*** Opening SUPPLIED ENTRIES ***

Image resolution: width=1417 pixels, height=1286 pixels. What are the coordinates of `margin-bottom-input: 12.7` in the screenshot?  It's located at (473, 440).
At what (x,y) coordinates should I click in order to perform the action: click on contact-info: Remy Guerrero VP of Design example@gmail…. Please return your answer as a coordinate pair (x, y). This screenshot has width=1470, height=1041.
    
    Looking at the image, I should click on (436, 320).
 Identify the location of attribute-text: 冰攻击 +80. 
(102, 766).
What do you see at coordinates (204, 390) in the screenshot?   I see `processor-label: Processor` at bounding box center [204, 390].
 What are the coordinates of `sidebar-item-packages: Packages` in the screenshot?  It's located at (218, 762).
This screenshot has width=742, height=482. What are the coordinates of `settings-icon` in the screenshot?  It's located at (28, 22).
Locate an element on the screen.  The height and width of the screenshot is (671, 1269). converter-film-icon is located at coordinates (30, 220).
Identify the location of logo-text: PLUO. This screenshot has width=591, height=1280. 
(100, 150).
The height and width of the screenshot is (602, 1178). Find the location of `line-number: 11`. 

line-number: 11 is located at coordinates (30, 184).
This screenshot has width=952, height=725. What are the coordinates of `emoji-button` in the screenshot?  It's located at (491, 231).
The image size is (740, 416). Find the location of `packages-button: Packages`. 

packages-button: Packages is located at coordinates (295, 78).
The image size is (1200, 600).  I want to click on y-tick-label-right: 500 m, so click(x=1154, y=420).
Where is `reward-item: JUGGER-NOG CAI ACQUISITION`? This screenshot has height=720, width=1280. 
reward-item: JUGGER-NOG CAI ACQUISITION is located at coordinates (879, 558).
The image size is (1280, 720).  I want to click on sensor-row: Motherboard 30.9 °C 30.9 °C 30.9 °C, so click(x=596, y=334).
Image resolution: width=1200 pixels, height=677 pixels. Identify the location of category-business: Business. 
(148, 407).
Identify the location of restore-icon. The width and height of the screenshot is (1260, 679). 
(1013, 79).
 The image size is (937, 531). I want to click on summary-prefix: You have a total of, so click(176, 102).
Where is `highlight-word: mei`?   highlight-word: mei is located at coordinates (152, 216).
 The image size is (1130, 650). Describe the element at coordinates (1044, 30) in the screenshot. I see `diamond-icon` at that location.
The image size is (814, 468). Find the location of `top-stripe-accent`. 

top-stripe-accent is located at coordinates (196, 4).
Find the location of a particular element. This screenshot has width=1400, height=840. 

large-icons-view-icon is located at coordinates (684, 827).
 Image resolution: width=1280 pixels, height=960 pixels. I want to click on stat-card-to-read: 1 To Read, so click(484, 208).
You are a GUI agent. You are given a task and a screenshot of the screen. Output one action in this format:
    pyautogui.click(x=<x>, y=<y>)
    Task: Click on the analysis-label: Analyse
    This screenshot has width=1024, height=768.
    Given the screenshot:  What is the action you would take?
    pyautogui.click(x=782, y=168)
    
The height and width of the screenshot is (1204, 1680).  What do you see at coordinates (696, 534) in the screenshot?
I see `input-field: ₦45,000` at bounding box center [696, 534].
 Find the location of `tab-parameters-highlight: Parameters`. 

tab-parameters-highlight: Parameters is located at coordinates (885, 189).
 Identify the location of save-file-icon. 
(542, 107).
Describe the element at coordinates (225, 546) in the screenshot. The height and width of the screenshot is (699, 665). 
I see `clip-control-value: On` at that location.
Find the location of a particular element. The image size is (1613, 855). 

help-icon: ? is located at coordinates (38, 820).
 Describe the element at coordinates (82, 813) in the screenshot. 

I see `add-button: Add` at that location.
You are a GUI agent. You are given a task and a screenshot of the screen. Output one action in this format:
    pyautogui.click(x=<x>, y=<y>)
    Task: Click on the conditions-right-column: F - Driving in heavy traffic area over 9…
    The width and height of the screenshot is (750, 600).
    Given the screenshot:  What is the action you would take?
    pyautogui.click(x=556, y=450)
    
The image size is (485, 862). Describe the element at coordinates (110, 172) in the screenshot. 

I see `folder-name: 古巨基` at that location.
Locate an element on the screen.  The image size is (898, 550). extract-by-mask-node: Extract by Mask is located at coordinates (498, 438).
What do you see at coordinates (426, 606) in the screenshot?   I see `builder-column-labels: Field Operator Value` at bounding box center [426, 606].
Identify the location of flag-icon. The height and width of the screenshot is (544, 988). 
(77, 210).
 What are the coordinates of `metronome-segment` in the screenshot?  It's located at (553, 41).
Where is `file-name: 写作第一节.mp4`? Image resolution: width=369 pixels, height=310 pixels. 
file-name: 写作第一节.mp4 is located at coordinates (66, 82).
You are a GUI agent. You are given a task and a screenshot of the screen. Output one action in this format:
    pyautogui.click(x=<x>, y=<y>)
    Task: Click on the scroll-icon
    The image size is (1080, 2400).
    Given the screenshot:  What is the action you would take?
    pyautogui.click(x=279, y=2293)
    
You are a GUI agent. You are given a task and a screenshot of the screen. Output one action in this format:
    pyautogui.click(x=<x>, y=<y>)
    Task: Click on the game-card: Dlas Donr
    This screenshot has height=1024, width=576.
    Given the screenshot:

*** Closing SUPPLIED ENTRIES ***

WHAT THIS TASK INVOLVES:
Edit the rows above so that "emoji-button" becomes "emoji-picker-button", and leave everything else unchanged.

YOUR SOLUTION:
Image resolution: width=1417 pixels, height=1286 pixels. What are the coordinates of `margin-bottom-input: 12.7` in the screenshot?  It's located at (473, 440).
At what (x,y) coordinates should I click in order to perform the action: click on contact-info: Remy Guerrero VP of Design example@gmail…. Please return your answer as a coordinate pair (x, y). This screenshot has width=1470, height=1041.
    
    Looking at the image, I should click on (436, 320).
 Identify the location of attribute-text: 冰攻击 +80. 
(102, 766).
What do you see at coordinates (204, 390) in the screenshot?   I see `processor-label: Processor` at bounding box center [204, 390].
 What are the coordinates of `sidebar-item-packages: Packages` in the screenshot?  It's located at (218, 762).
This screenshot has width=742, height=482. What are the coordinates of `settings-icon` in the screenshot?  It's located at (28, 22).
Locate an element on the screen.  The height and width of the screenshot is (671, 1269). converter-film-icon is located at coordinates (30, 220).
Identify the location of logo-text: PLUO. This screenshot has width=591, height=1280. 
(100, 150).
The height and width of the screenshot is (602, 1178). Find the location of `line-number: 11`. 

line-number: 11 is located at coordinates (30, 184).
This screenshot has width=952, height=725. What are the coordinates of `emoji-picker-button` in the screenshot?  It's located at (491, 231).
The image size is (740, 416). Find the location of `packages-button: Packages`. 

packages-button: Packages is located at coordinates (295, 78).
The image size is (1200, 600).  I want to click on y-tick-label-right: 500 m, so click(x=1154, y=420).
Where is `reward-item: JUGGER-NOG CAI ACQUISITION`? This screenshot has height=720, width=1280. 
reward-item: JUGGER-NOG CAI ACQUISITION is located at coordinates (879, 558).
The image size is (1280, 720).  I want to click on sensor-row: Motherboard 30.9 °C 30.9 °C 30.9 °C, so click(x=596, y=334).
Image resolution: width=1200 pixels, height=677 pixels. Identify the location of category-business: Business. 
(148, 407).
Identify the location of restore-icon. The width and height of the screenshot is (1260, 679). 
(1013, 79).
 The image size is (937, 531). I want to click on summary-prefix: You have a total of, so click(176, 102).
Where is `highlight-word: mei`?   highlight-word: mei is located at coordinates (152, 216).
 The image size is (1130, 650). Describe the element at coordinates (1044, 30) in the screenshot. I see `diamond-icon` at that location.
The image size is (814, 468). Find the location of `top-stripe-accent`. 

top-stripe-accent is located at coordinates (196, 4).
Find the location of a particular element. This screenshot has width=1400, height=840. 

large-icons-view-icon is located at coordinates (684, 827).
 Image resolution: width=1280 pixels, height=960 pixels. I want to click on stat-card-to-read: 1 To Read, so click(484, 208).
You are a GUI agent. You are given a task and a screenshot of the screen. Output one action in this format:
    pyautogui.click(x=<x>, y=<y>)
    Task: Click on the analysis-label: Analyse
    This screenshot has width=1024, height=768.
    Given the screenshot:  What is the action you would take?
    pyautogui.click(x=782, y=168)
    
The height and width of the screenshot is (1204, 1680).  What do you see at coordinates (696, 534) in the screenshot?
I see `input-field: ₦45,000` at bounding box center [696, 534].
 Find the location of `tab-parameters-highlight: Parameters`. 

tab-parameters-highlight: Parameters is located at coordinates (885, 189).
 Identify the location of save-file-icon. 
(542, 107).
Describe the element at coordinates (225, 546) in the screenshot. The height and width of the screenshot is (699, 665). 
I see `clip-control-value: On` at that location.
Find the location of a particular element. The image size is (1613, 855). 

help-icon: ? is located at coordinates (38, 820).
 Describe the element at coordinates (82, 813) in the screenshot. 

I see `add-button: Add` at that location.
You are a GUI agent. You are given a task and a screenshot of the screen. Output one action in this format:
    pyautogui.click(x=<x>, y=<y>)
    Task: Click on the conditions-right-column: F - Driving in heavy traffic area over 9…
    The width and height of the screenshot is (750, 600).
    Given the screenshot:  What is the action you would take?
    pyautogui.click(x=556, y=450)
    
The image size is (485, 862). Describe the element at coordinates (110, 172) in the screenshot. 

I see `folder-name: 古巨基` at that location.
Locate an element on the screen.  The image size is (898, 550). extract-by-mask-node: Extract by Mask is located at coordinates (498, 438).
What do you see at coordinates (426, 606) in the screenshot?   I see `builder-column-labels: Field Operator Value` at bounding box center [426, 606].
Identify the location of flag-icon. The height and width of the screenshot is (544, 988). 
(77, 210).
 What are the coordinates of `metronome-segment` in the screenshot?  It's located at (553, 41).
Where is `file-name: 写作第一节.mp4`? Image resolution: width=369 pixels, height=310 pixels. 
file-name: 写作第一节.mp4 is located at coordinates (66, 82).
You are a GUI agent. You are given a task and a screenshot of the screen. Output one action in this format:
    pyautogui.click(x=<x>, y=<y>)
    Task: Click on the scroll-icon
    The image size is (1080, 2400).
    Given the screenshot:  What is the action you would take?
    pyautogui.click(x=279, y=2293)
    
You are a GUI agent. You are given a task and a screenshot of the screen. Output one action in this format:
    pyautogui.click(x=<x>, y=<y>)
    Task: Click on the game-card: Dlas Donr
    This screenshot has height=1024, width=576.
    Given the screenshot:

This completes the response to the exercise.